§ Exercise goal:
Give every line below again, exactly.

━━━ Dataset

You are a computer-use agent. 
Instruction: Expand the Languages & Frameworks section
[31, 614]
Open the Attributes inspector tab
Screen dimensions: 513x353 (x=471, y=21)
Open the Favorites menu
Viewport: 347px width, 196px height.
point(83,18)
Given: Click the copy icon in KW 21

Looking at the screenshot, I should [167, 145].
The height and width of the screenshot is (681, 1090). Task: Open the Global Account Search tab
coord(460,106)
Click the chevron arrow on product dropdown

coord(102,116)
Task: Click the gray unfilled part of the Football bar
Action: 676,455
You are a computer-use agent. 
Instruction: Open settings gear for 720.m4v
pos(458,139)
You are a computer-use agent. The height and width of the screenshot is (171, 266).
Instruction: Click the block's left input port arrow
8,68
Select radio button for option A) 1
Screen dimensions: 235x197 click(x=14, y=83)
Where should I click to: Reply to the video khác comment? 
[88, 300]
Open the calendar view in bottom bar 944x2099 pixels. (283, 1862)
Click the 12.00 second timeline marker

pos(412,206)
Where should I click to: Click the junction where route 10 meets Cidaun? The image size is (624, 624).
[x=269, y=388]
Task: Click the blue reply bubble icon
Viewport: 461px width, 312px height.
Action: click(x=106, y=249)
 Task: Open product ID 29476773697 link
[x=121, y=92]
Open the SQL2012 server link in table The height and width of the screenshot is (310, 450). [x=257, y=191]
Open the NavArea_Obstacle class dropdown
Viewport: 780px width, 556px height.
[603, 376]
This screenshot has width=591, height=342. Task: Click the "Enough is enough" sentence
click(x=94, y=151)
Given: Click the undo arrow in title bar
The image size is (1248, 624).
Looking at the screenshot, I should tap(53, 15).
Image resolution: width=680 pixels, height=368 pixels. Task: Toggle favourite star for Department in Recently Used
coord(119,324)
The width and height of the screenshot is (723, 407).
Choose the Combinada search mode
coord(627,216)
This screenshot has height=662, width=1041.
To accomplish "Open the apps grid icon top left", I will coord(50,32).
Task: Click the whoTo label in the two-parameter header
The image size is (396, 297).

━━━━━━

§ Answer to this task:
You are a computer-use agent. 
Instruction: Expand the Languages & Frameworks section
[31, 614]
Open the Attributes inspector tab
Screen dimensions: 513x353 (x=471, y=21)
Open the Favorites menu
Viewport: 347px width, 196px height.
point(83,18)
Given: Click the copy icon in KW 21

Looking at the screenshot, I should [167, 145].
The height and width of the screenshot is (681, 1090). Task: Open the Global Account Search tab
coord(460,106)
Click the chevron arrow on product dropdown

coord(102,116)
Task: Click the gray unfilled part of the Football bar
Action: 676,455
You are a computer-use agent. 
Instruction: Open settings gear for 720.m4v
pos(458,139)
You are a computer-use agent. The height and width of the screenshot is (171, 266).
Instruction: Click the block's left input port arrow
8,68
Select radio button for option A) 1
Screen dimensions: 235x197 click(x=14, y=83)
Where should I click to: Reply to the video khác comment? 
[88, 300]
Open the calendar view in bottom bar 944x2099 pixels. (283, 1862)
Click the 12.00 second timeline marker

pos(412,206)
Where should I click to: Click the junction where route 10 meets Cidaun? The image size is (624, 624).
[x=269, y=388]
Task: Click the blue reply bubble icon
Viewport: 461px width, 312px height.
Action: click(x=106, y=249)
 Task: Open product ID 29476773697 link
[x=121, y=92]
Open the SQL2012 server link in table The height and width of the screenshot is (310, 450). [x=257, y=191]
Open the NavArea_Obstacle class dropdown
Viewport: 780px width, 556px height.
[603, 376]
This screenshot has width=591, height=342. Task: Click the "Enough is enough" sentence
click(x=94, y=151)
Given: Click the undo arrow in title bar
The image size is (1248, 624).
Looking at the screenshot, I should tap(53, 15).
Image resolution: width=680 pixels, height=368 pixels. Task: Toggle favourite star for Department in Recently Used
coord(119,324)
The width and height of the screenshot is (723, 407).
Choose the Combinada search mode
coord(627,216)
This screenshot has height=662, width=1041.
To accomplish "Open the apps grid icon top left", I will coord(50,32).
Task: Click the whoTo label in the two-parameter header
The image size is (396, 297).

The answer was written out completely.